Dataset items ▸
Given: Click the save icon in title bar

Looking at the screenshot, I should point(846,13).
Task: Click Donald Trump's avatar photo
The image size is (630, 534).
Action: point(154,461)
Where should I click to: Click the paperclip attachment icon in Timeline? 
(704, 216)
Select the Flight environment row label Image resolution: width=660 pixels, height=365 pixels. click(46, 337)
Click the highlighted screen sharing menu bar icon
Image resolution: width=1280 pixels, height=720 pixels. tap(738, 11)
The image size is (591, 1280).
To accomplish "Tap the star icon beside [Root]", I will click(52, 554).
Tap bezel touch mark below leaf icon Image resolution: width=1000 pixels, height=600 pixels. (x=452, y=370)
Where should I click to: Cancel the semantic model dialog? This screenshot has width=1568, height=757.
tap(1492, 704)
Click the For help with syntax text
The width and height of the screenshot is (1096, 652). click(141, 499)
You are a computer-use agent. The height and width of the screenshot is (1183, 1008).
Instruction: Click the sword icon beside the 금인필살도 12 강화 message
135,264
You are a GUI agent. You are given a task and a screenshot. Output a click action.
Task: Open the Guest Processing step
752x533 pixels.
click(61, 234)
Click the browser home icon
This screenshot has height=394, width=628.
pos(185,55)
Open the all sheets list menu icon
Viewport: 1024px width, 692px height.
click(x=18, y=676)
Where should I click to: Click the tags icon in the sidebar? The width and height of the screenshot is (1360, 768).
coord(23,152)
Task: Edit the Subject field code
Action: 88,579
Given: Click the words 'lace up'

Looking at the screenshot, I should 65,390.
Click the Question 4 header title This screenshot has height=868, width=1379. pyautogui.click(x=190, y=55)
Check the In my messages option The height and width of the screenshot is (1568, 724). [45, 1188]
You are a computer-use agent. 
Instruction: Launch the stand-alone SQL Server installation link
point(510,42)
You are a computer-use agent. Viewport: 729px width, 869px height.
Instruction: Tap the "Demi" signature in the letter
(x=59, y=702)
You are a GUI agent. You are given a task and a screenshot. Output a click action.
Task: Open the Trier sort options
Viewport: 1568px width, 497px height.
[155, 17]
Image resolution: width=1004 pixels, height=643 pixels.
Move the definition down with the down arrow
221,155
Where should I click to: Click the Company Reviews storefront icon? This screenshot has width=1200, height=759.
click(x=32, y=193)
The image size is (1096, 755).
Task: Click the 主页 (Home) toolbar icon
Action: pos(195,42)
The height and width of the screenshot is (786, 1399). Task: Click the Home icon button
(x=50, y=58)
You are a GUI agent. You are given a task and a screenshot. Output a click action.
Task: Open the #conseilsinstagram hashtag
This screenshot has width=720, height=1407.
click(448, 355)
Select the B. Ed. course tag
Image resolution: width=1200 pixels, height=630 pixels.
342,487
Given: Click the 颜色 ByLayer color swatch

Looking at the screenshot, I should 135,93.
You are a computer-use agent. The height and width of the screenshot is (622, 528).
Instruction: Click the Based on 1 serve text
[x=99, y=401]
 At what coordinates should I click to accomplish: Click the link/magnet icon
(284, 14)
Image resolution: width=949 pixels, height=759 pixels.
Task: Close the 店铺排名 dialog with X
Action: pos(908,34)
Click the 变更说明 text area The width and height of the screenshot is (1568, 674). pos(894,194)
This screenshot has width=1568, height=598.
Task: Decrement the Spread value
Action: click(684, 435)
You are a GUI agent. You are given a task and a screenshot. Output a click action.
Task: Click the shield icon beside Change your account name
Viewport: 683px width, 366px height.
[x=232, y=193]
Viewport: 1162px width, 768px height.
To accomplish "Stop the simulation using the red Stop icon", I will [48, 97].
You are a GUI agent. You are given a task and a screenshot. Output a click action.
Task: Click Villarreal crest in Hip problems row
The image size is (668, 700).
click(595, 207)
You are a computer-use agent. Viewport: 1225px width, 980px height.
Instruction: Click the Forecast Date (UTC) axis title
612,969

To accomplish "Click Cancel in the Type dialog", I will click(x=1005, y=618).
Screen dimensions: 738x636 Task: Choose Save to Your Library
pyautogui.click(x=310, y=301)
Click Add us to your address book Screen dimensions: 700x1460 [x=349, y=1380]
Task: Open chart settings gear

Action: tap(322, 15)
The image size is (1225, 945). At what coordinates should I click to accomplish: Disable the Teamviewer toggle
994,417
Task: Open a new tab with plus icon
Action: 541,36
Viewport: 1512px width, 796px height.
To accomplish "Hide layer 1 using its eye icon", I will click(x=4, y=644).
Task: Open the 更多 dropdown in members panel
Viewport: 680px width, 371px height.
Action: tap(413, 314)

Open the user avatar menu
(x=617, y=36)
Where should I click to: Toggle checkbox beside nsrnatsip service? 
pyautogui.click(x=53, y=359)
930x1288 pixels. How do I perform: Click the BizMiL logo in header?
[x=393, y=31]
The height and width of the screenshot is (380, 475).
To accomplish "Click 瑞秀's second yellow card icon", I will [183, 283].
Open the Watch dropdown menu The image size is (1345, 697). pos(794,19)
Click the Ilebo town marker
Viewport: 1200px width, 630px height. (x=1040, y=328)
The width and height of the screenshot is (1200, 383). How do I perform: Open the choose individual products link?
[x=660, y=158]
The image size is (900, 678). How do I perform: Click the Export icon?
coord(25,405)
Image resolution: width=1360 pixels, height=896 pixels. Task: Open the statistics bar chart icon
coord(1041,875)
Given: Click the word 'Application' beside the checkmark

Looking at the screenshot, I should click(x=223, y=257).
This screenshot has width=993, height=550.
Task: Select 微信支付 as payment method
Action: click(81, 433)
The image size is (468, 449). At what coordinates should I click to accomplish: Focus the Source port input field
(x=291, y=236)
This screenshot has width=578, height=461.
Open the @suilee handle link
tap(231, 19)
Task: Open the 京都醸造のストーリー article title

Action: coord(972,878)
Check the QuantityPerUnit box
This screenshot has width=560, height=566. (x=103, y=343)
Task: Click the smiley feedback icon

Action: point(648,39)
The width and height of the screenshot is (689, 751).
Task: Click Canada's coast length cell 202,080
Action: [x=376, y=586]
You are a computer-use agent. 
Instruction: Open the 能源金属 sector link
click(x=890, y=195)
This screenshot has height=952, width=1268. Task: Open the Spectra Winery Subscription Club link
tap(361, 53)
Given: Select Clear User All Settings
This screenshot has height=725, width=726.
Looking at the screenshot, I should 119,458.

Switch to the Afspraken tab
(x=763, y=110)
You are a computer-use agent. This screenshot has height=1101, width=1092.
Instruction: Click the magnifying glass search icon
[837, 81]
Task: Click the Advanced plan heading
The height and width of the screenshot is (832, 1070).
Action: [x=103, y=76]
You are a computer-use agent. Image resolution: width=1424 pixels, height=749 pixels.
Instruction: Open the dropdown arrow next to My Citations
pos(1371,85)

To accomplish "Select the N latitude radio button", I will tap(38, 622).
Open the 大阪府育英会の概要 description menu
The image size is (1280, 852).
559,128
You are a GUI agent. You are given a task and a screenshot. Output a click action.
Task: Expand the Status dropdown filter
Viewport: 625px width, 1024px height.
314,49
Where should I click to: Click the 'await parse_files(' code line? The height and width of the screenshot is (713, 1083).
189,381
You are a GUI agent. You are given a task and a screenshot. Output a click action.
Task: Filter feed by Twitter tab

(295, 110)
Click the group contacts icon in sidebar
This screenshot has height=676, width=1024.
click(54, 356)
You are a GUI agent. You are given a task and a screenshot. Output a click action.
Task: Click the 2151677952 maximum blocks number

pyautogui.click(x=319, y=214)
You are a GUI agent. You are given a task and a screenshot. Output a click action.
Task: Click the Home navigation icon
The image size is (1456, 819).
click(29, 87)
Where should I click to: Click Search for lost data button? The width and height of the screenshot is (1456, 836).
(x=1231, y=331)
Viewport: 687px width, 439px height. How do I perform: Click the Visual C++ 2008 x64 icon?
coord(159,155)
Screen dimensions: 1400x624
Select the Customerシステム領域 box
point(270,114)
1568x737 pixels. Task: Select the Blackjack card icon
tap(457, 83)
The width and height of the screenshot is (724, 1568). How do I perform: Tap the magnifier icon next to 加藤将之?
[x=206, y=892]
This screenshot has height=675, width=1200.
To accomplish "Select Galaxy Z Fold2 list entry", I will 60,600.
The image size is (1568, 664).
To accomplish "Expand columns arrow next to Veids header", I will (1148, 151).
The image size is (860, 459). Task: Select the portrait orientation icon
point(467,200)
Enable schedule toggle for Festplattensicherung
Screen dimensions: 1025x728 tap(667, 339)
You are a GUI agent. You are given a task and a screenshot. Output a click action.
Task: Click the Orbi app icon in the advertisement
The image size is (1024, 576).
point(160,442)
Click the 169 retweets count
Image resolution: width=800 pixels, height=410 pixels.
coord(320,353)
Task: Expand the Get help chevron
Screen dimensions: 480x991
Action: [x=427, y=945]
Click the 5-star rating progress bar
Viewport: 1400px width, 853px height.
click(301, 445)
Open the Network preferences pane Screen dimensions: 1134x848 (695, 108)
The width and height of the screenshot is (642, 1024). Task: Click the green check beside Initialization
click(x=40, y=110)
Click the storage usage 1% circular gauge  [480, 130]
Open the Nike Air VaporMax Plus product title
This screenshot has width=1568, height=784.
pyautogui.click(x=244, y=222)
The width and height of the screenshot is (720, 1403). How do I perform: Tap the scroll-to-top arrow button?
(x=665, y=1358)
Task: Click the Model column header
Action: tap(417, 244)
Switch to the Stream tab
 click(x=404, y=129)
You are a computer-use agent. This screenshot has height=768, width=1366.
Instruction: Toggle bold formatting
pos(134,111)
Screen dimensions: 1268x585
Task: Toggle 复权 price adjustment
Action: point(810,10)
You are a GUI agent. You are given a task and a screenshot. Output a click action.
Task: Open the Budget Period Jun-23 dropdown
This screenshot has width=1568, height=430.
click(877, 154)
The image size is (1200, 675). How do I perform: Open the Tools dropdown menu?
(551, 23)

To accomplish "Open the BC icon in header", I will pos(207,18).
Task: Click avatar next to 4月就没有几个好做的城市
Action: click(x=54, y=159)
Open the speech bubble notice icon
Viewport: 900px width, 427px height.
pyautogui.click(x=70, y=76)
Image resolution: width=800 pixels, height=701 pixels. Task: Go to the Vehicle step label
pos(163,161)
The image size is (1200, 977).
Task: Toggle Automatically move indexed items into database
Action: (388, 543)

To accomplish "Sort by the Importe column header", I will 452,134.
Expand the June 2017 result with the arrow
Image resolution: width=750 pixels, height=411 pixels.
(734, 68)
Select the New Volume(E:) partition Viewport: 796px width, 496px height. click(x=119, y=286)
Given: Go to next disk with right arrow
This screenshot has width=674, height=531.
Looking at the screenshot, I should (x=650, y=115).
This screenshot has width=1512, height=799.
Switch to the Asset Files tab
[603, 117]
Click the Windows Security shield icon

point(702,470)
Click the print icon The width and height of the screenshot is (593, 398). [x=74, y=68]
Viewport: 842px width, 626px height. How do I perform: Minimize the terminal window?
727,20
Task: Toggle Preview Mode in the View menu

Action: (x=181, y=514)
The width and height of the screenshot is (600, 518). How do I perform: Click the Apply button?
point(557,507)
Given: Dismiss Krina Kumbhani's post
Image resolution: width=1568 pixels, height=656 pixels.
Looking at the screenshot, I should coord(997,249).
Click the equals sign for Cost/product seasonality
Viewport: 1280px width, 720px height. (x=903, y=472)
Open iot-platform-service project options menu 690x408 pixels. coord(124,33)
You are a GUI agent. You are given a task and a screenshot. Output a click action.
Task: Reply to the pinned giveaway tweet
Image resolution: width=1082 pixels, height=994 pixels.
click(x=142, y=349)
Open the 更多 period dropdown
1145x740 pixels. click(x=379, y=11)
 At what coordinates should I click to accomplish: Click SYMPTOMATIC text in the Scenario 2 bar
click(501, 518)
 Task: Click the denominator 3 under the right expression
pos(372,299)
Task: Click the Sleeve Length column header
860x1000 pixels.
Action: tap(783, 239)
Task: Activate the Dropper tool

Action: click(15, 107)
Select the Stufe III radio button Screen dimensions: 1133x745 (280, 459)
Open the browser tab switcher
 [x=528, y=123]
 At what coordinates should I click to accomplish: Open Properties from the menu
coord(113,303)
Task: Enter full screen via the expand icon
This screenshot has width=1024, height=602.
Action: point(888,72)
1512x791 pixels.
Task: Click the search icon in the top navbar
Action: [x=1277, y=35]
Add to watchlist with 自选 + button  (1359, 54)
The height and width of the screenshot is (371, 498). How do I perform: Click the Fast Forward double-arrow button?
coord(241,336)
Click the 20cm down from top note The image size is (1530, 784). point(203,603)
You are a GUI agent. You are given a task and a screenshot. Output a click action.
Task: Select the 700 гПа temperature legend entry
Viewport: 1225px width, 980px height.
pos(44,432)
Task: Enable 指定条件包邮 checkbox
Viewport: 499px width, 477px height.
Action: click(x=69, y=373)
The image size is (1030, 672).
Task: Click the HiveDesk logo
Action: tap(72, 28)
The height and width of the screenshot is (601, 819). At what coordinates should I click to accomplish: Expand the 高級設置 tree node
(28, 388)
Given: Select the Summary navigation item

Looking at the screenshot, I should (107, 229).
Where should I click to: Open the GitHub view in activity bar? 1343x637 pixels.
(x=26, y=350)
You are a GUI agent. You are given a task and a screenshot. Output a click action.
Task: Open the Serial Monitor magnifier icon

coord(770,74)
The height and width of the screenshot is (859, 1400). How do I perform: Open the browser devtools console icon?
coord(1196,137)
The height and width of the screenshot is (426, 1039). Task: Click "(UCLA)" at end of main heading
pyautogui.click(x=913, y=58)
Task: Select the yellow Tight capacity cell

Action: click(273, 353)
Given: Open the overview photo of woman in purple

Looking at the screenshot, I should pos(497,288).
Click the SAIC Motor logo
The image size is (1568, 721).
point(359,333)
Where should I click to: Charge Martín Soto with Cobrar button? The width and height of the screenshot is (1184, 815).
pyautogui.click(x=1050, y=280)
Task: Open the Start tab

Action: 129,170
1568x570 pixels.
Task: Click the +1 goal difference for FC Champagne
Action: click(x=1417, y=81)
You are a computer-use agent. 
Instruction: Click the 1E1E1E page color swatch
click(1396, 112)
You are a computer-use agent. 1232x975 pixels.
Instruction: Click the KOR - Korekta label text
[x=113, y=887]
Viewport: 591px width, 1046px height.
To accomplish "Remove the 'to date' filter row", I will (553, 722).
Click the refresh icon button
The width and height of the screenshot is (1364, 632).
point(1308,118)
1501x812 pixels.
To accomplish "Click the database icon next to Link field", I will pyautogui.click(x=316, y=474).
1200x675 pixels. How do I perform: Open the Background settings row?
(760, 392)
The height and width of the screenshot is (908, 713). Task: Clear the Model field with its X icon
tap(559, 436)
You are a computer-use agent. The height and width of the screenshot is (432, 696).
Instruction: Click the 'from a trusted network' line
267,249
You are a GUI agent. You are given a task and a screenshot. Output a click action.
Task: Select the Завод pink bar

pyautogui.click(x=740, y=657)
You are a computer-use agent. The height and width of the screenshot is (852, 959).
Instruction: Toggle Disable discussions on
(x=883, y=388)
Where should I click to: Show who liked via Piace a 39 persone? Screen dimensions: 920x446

What this task involves ▸
Tally the lines in the records that hold the word "using", and state only the resulting number.

Written answer ▸
2